Ensuite, il nous faudrait réintroduire dans notre débat sur la modernité, le cas des pays du Sud. Qu’est-ce que cela signifie « être moderne » pour un paysan égyptien, héritier de trois mille ans d’histoire agronomique ? D’année en année, il assiste à une réduction de son lopin de terre en raison de l’accroissement démographique, de l’étalement urbain et du mitage du territoire. Parallèlement, il voit ses concitoyens dépendre de plus en plus d’un marché mondial pour se nourrir. Un paradoxe pour l’Egypte, qui est historiquement une grande civilisation céréalière. Aussi, lorsque, vous vous retrouvez dans un tel niveau de dépendance, il ne s’agit plus seulement d’un problème de pauvreté et de paupérisation. C’est également une question de dignité nationale.
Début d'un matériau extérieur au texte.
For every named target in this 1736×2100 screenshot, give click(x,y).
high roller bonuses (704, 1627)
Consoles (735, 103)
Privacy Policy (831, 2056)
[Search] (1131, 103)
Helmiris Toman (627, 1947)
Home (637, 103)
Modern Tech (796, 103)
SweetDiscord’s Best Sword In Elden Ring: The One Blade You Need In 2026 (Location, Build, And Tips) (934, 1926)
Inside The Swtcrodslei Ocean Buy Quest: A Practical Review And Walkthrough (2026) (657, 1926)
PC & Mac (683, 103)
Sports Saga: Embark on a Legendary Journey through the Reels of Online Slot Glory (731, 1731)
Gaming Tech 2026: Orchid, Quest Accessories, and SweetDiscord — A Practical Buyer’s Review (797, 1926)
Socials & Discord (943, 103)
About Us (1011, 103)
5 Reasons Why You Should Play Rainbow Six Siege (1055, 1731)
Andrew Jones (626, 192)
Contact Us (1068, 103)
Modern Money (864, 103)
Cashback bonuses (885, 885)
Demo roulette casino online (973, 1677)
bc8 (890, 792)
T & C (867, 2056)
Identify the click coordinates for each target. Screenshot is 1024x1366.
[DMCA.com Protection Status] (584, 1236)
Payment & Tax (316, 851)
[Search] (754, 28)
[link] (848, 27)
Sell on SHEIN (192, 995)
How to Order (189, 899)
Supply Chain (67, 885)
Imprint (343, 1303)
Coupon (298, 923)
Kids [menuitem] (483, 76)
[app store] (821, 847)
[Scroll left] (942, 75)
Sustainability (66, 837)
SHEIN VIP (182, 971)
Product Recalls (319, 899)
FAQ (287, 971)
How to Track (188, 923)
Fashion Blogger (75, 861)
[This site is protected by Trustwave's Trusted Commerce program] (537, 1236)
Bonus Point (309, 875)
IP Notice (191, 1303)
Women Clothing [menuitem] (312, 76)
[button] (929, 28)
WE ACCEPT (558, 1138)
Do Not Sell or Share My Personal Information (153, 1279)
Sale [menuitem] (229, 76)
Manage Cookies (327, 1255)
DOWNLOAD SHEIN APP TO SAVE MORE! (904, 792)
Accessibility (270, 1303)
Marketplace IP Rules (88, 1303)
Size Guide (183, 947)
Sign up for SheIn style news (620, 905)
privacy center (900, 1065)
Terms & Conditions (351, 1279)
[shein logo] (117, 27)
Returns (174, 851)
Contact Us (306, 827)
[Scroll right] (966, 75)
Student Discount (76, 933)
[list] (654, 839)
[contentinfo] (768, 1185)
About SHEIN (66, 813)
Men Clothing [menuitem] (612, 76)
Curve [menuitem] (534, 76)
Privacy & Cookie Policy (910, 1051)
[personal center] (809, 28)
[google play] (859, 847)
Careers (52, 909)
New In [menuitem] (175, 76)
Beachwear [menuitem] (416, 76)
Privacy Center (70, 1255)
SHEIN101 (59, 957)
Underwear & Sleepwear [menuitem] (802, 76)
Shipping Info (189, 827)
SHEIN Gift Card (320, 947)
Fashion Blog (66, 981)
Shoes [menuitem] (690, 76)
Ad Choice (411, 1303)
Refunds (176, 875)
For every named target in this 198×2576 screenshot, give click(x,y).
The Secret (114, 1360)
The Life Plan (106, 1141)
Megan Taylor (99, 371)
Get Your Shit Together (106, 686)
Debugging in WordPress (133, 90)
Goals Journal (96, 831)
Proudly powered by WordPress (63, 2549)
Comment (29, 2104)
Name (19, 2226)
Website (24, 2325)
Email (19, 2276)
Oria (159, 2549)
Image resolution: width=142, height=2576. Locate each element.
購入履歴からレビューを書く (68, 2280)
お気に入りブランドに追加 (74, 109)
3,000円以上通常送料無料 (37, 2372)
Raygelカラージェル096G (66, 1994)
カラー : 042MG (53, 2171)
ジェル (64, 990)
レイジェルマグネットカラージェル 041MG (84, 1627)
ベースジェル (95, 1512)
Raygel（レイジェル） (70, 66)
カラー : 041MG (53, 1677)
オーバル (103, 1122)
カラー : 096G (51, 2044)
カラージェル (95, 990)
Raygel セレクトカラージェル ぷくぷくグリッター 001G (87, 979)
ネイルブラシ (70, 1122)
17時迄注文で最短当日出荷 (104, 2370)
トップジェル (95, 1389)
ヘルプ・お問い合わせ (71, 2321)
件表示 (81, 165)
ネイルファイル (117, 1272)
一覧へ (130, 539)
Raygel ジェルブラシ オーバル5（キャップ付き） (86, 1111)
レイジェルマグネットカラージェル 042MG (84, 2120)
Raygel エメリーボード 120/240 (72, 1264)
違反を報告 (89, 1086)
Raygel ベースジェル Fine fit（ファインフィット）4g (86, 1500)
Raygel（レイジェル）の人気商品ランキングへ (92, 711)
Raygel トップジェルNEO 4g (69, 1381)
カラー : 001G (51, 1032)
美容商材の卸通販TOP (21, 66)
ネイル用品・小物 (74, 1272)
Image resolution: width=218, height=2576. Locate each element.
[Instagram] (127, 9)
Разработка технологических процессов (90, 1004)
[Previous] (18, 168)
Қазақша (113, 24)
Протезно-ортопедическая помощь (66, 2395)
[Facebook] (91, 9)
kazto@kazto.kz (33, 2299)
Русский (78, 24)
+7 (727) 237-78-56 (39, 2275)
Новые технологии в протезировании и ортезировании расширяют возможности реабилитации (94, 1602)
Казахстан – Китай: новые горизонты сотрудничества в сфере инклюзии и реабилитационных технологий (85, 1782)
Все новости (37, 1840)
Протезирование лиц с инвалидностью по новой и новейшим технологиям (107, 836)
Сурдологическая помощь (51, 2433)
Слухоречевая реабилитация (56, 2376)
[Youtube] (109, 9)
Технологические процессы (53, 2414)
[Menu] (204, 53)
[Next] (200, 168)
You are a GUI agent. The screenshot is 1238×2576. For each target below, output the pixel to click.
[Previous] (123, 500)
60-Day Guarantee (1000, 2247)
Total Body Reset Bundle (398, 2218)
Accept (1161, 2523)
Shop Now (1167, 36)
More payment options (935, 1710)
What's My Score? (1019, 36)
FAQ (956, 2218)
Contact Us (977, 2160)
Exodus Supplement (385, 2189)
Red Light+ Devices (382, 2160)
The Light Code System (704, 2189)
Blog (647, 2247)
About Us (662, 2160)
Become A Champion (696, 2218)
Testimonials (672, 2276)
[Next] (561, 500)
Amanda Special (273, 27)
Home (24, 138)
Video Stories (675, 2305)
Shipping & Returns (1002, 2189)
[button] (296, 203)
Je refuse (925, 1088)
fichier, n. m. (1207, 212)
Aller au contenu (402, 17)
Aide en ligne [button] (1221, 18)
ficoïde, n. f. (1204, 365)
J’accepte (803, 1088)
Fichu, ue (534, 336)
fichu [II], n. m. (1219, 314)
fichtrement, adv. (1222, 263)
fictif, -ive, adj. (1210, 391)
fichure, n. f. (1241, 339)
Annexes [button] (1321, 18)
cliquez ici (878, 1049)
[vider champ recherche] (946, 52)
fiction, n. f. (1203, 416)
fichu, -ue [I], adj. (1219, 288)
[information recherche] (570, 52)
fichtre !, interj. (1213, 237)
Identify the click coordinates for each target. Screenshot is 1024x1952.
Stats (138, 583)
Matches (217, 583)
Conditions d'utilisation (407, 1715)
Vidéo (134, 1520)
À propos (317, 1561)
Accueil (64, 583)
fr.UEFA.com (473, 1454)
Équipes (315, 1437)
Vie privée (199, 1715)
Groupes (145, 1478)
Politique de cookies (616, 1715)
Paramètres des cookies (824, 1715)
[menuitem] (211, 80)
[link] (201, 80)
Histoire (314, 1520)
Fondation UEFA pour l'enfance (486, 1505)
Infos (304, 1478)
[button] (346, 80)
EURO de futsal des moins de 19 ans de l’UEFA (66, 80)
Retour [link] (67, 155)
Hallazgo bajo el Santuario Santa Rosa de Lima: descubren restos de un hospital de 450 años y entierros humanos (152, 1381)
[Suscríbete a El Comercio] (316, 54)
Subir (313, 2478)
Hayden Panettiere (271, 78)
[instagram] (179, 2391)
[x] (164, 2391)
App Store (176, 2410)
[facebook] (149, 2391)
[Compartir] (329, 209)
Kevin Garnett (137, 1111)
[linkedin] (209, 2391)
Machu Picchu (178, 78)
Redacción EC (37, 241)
Si, comme Omar Bessaoud l’a rappelé, les révolutions arabes sont le fruit des politiques libérales menées dans ces pays, lesquelles ont conduit à l’accroissement de la pauvreté, elle révèlent tout autant ce besoin de revendiquer sa dignité.
L’Egypte n’est pas un cas isolé. Il en va de même dans d’autres pays du Sud de la Méditerranée, et plus largement, en Afrique, en Amérique du Sud ou en Asie. Dès lors, la situation européenne que l’on voudrait servir comme modèle au monde doit être revue dans une perspective de diversité et de complexité pour être à la hauteur de ce défi. Elle ne peut plus être un modèle. Au mieux peut-elle être une démarche qui doit se confronter à ces difficultés des pays voisins ou lointains. Car, c’est un fait que l’on ne peut ignorer, les questions agricoles redeviennent un élément central de l’équilibre du monde.
Lire sur le magazine Web de la Mission Agrobiosciences (publications originales accessibles gratuitement)
- L’évolution de l’agriculture égyptienne dans le contexte de la mondialisation, par Saad Nassar, professeur d’économie rurale, Gouverneur de la province du Fayoun.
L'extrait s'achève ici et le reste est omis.